Task prompt: Whatever pictures the entries hold, omit them, and output exactly the lines from the one containing "You are a computer-use" through the final line.

Listed entries:
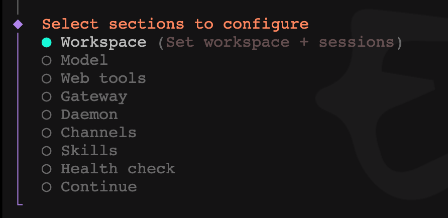Choose the circle next to Continue
Screen dimensions: 448x218
coord(47,187)
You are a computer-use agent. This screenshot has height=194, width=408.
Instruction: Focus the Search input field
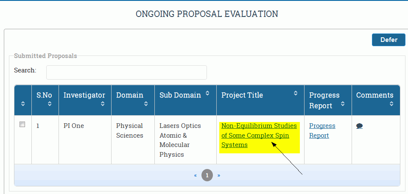coord(126,72)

Solution for this exercise:
You are a computer-use agent. This screenshot has height=194, width=408.
Instruction: Focus the Search input field
coord(126,72)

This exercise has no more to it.